Records from a dataset >>
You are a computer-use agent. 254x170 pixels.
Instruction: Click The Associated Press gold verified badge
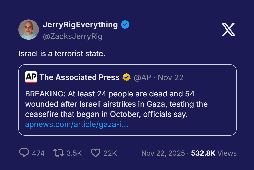[126, 77]
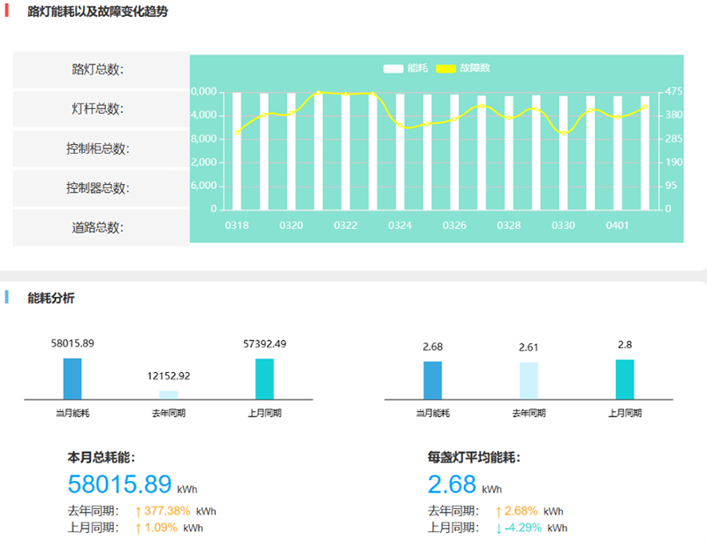This screenshot has width=707, height=541.
Task: Click the red marker beside 能耗分析
Action: tap(8, 299)
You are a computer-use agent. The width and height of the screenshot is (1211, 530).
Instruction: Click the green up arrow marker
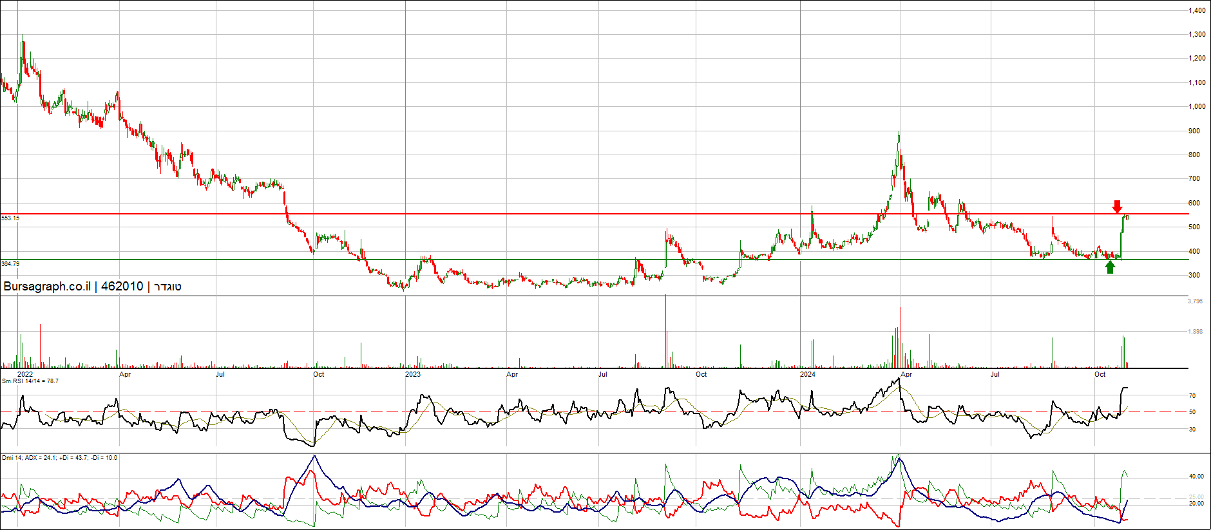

TASK OBJECTIVE >>
Considering the records above, state how many lines contain the word "agent", with nothing else in your reply.

SOLUTION TO THIS PROBLEM >>
2